* **COMPITO 1**: Indica quante righe dell'elenco contengono la stringa "coordinates". Rispondi soltanto con il numero.

* **BRANO ESTRATTO**:
Vittorio
Gassman era un attore immenso. E su questo credo siamo quasi tutti d’accordo.
Quasi tutti, perché alcuni non lo sono.
Gassman
a costoro non piaceva. Personalmente non ci trovo nulla di strano, è così che
va quando ti esponi al pubblico, ad alcuni piaci ad altri no. Sciagurati coloro
che non lo comprendono prima di salire sul palcoscenico e si attendono un solo
unanime consenso. Costoro, viste le ultime tendenze della nostra politica,
farebbero meglio a cercare il successo elettorale piuttosto che lo spontaneo
applauso della gente. Ma lasciamo stare.
Gassman
era un attore immenso. E fino a qui ci siamo. Bisognerebbe chiedersi il perché,
e questa operazione è decisamente difficile con la professione attoriale, una
professione, come sovente si dice “scritta sull’acqua”, e soprattutto figlia di
una immediatezza di percezione e di rapporto che esclude spesso, e anche ben
volentieri, la riflessione. Si riflette magari sull’opera, sul suo significato,
su quello che un tempo si chiamava il “messaggio”, ma raramente, molto molto
raramente, sul perché un attore non solo ti piaccia, ma, in particolare, sia
importante o no; e quando diciamo “importante” è ovvio che intendiamo “nella
storia del teatro”.
Vittorio
lo è stato, ma non ho trovato ancora scritti convincenti su questo.
Ecco,
provo allora a dare la mia opinione.

* **DATI DEL COMPITO**:
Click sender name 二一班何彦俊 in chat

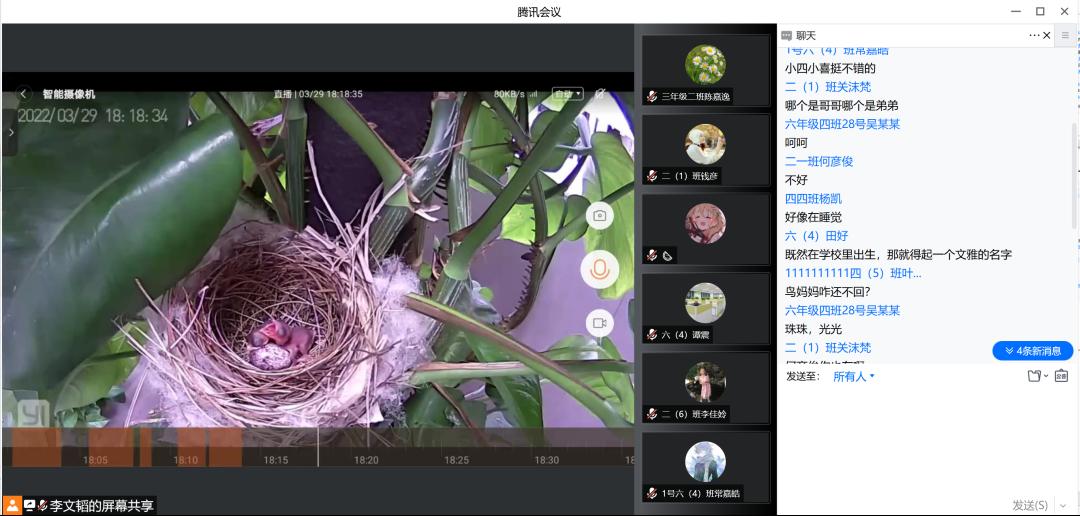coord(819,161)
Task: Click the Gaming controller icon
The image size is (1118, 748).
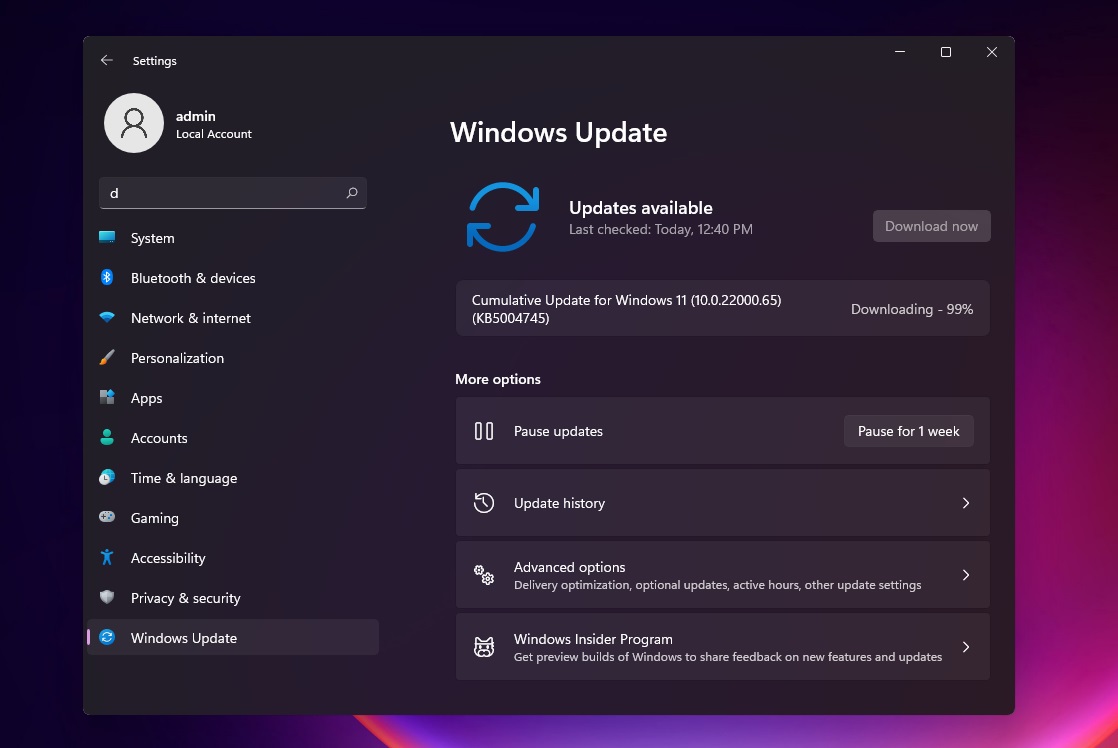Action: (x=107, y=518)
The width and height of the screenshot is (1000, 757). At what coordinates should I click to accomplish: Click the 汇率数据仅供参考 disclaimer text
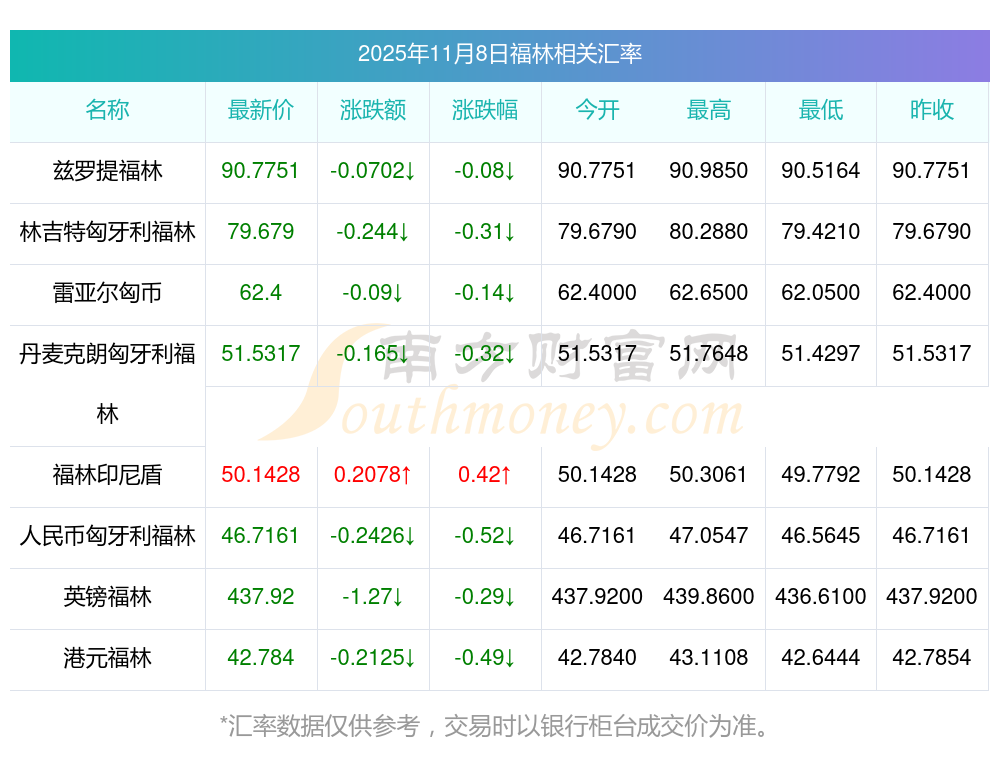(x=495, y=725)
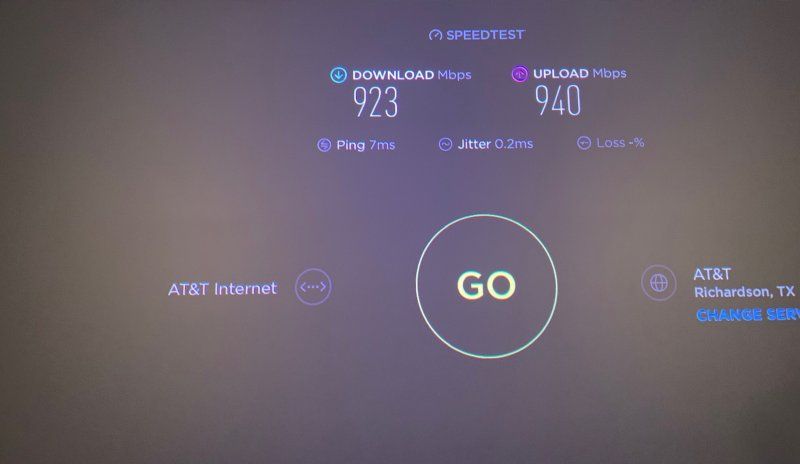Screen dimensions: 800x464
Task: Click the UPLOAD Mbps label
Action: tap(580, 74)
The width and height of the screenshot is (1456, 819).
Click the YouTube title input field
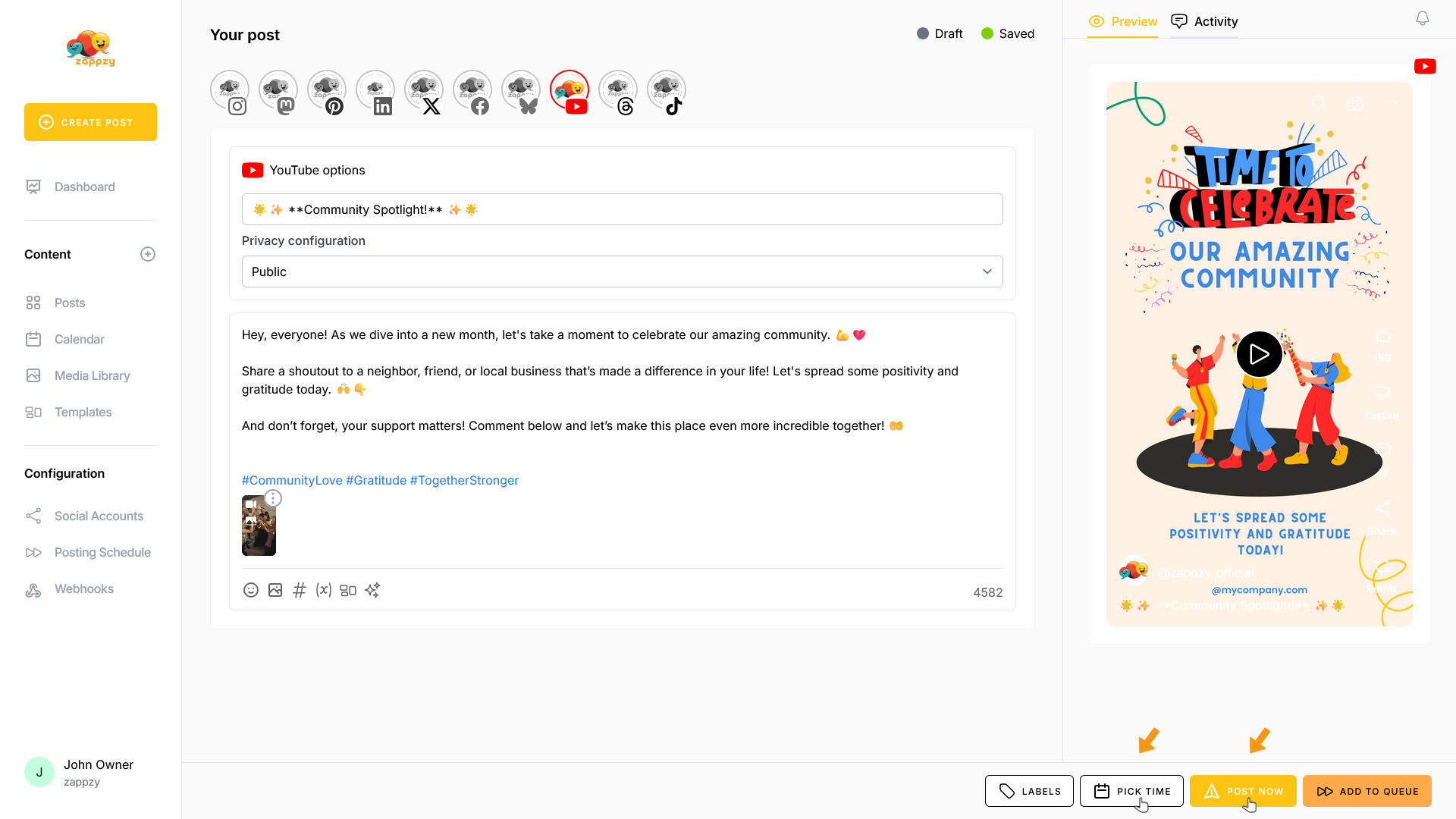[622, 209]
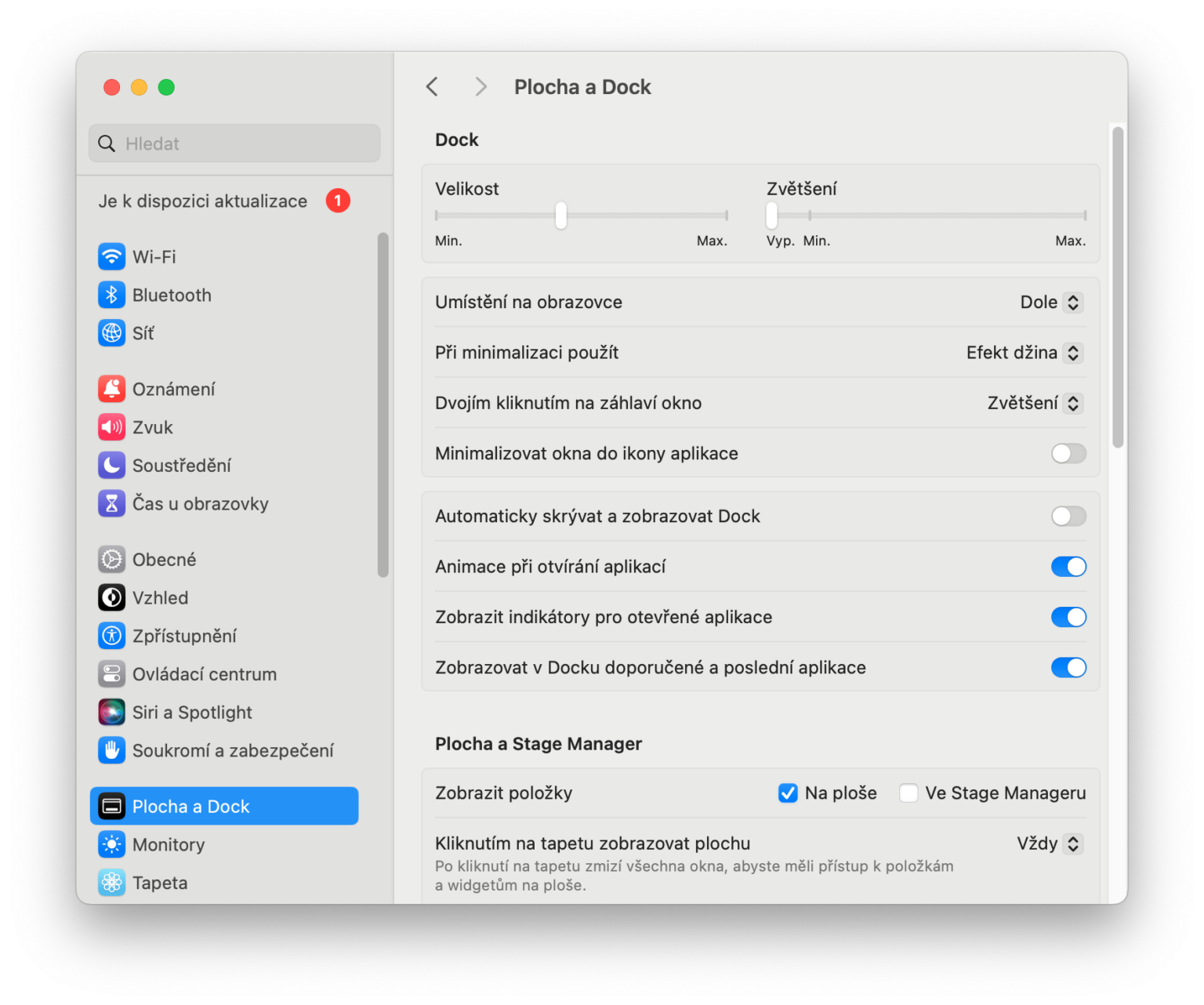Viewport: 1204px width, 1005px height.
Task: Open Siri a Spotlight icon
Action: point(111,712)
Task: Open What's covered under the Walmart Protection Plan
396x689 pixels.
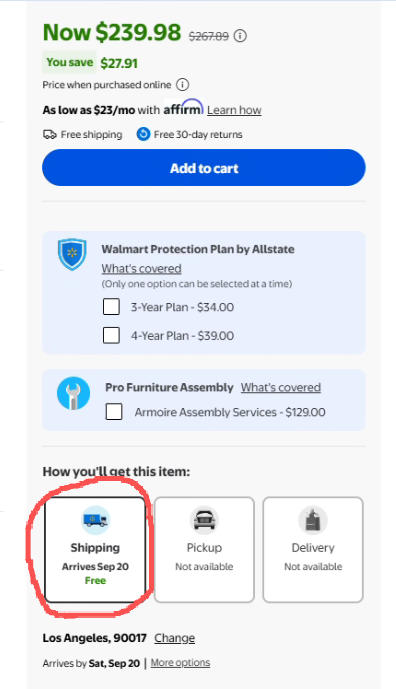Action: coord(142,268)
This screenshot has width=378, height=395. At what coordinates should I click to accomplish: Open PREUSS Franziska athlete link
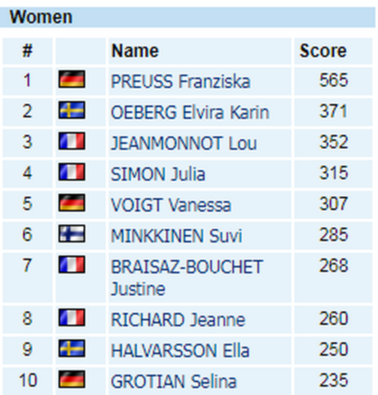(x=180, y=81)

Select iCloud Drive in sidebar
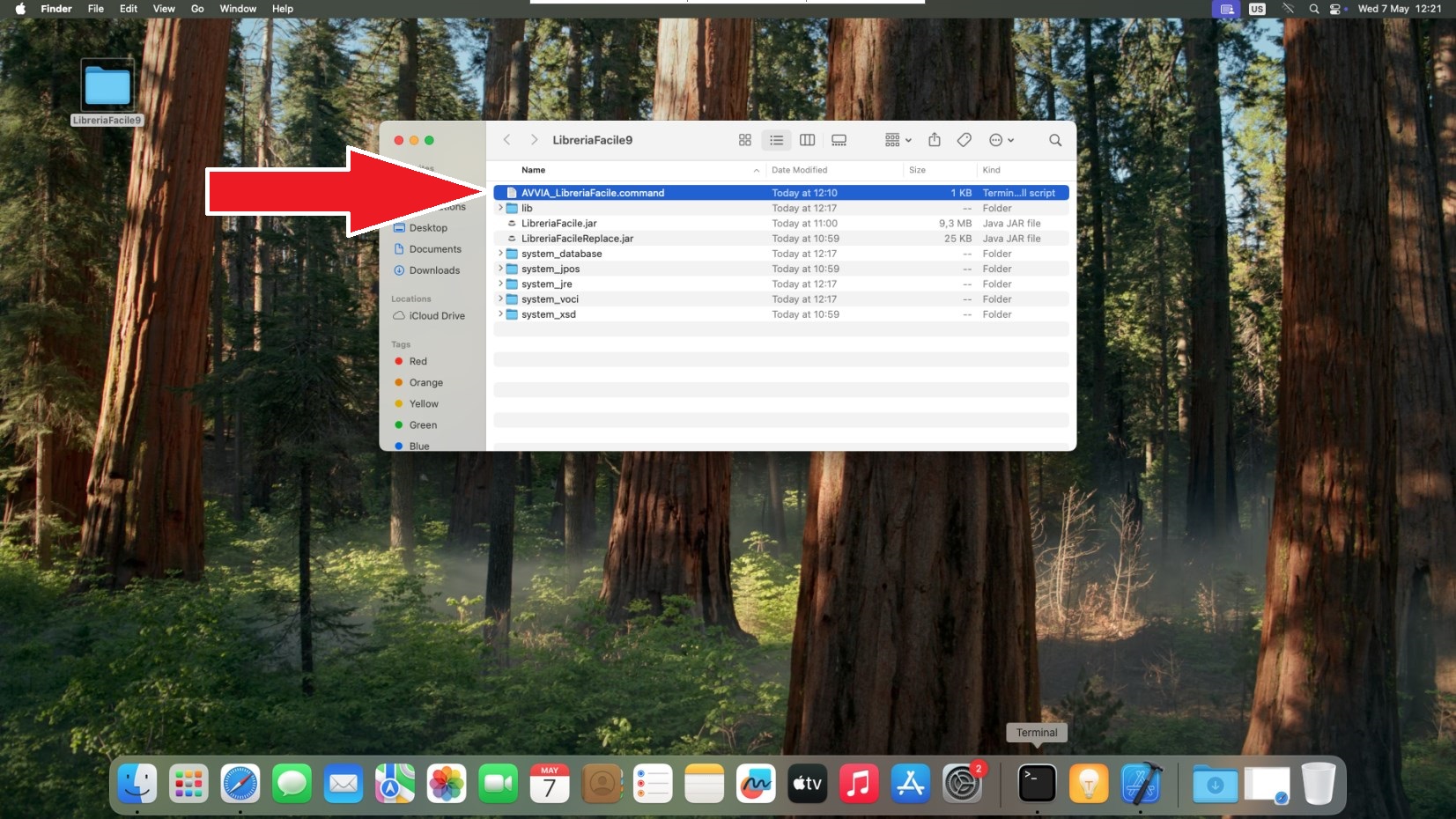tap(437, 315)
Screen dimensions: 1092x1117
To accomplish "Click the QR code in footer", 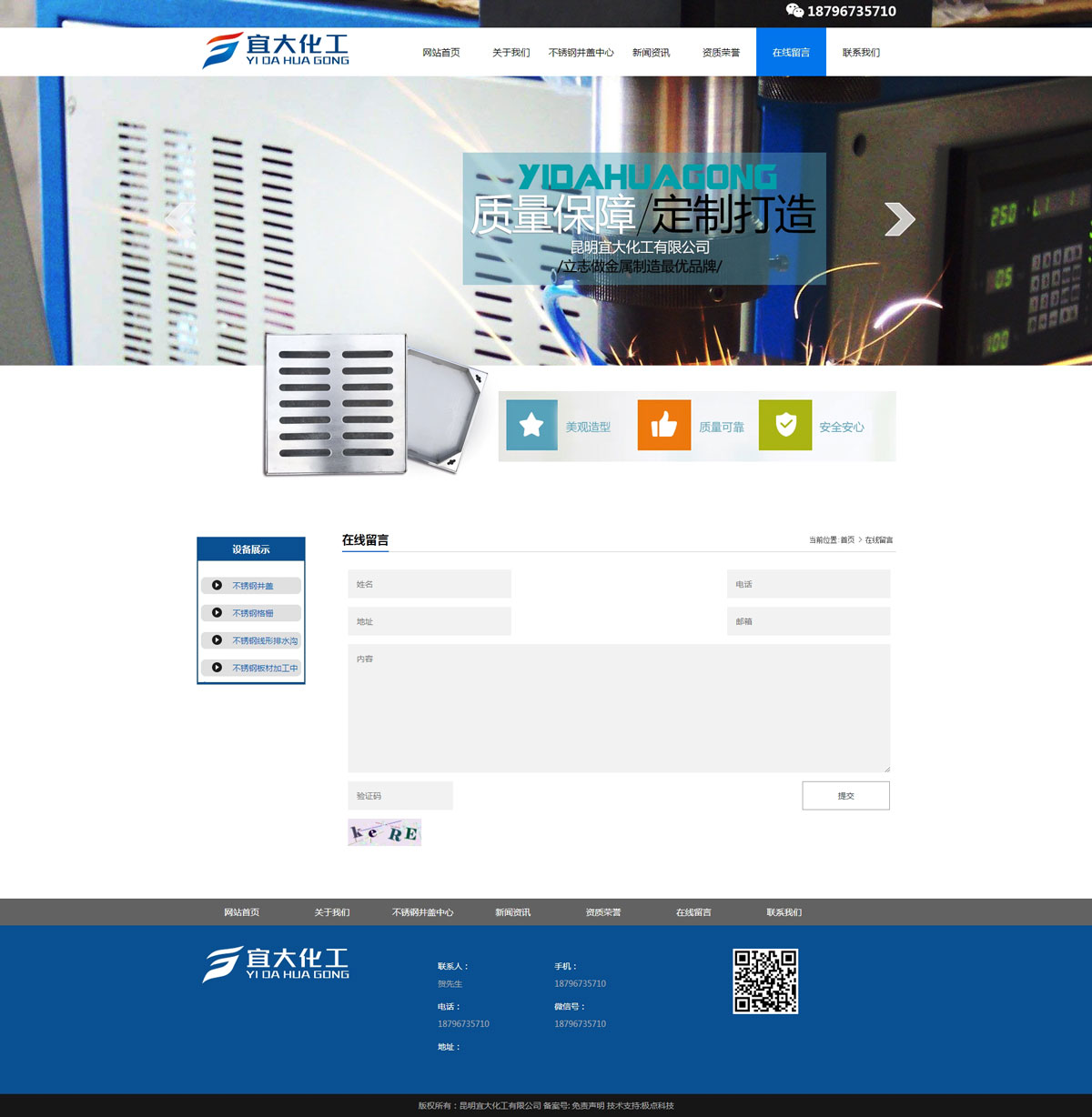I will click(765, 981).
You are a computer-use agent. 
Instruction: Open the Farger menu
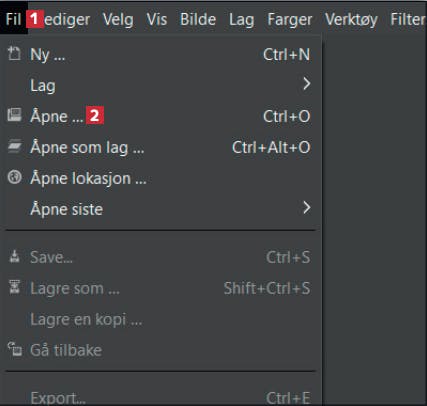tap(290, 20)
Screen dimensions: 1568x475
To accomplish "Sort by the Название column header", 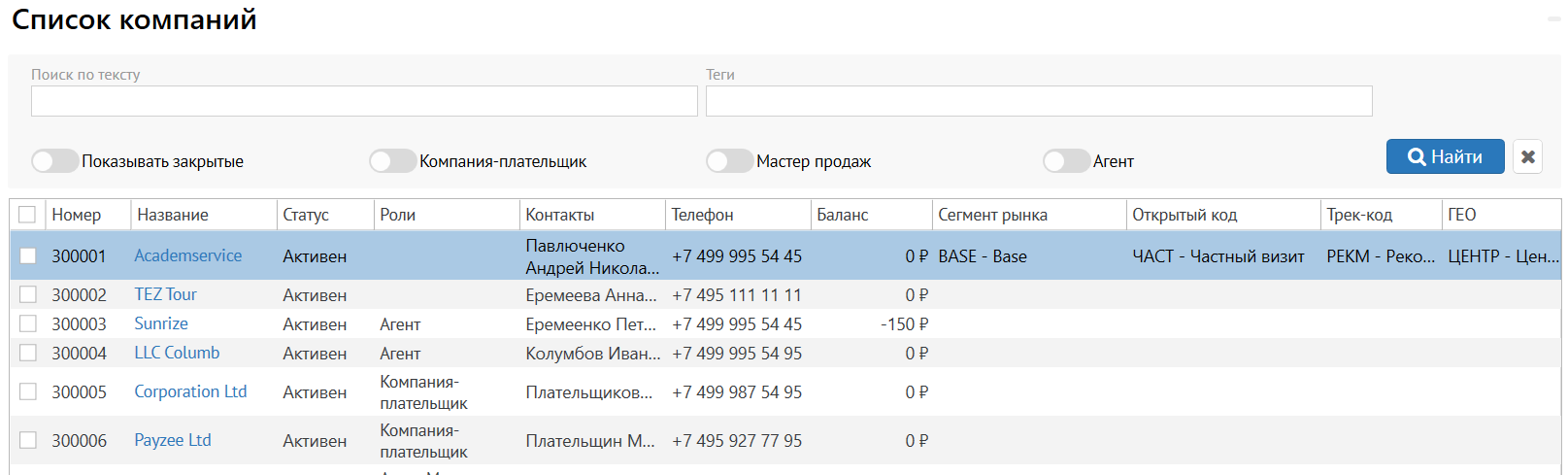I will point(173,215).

* **COMPITO 2**: Per favore, scrivi la parte successiva del brano su Vittorio Gassman, cominciando subito dopo la sua ultima frase.

* **RISPOSTA 1**: 2

* **RISPOSTA 2**:
Si
associa e si è associato per anni Gassmann all’idea del grande attore
ottocentesco, quasi egli fosse una appendice di un mondo perduto, che si guarda
con la stessa reverenza che si dà a una antica opera d’arte che mai più, però,
oggi nessun artista rifarebbe.
Ma
Vittorio, proprio perché era Vittorio (lo chiamo per nome non perché lo
conoscessi particolarmente – giusto un paio di cene insieme – ma perché è forse
il titolo più grande, più di “Maestro”, che si può dare a un attore,
riconoscerlo con il suo solo nome), Vittorio, con il passare degli anni non è
diventato “sempre più antico”, anzi, continuava a spiazzare e suscitare
discussioni, e stupore, così come ne aveva suscitati in gioventù.
Dunque,
c’era qualcosa di più di un figlio teatrale di Ermete Zacconi (spesso citato
malamente come esempio di recitazione da non replicare, in verità attore
sublime, basta guardare il suo “Processo e morte di Socrate”).
Cosa
ci fosse in realtà lo sappiamo anche se non vogliamo pienamente prenderne
coscienza, a mio vedere per ragioni politiche sulle quali magari in altro
momento torneremo. C’era per esempio una sterminata cultura, una conoscenza
profonda della professione e, non bastante la conoscenza, una precipua e
proficua analisi della stessa. C’era fascino, simpatia e antipatia, c’era
profondità e leggerezza... e NON c’era una cosa della quale fu invece a mio
vedere vittima Carmelo Bene che spesso, ingiustamente gli fu contrapposto, un
certa certa modalità “barocca” di utilizzare la fonazione.
Gassman
sapeva stare, sopra tutto negli ultimi anni, nella totale essenza della Parola
e della fisicità dell’Attore.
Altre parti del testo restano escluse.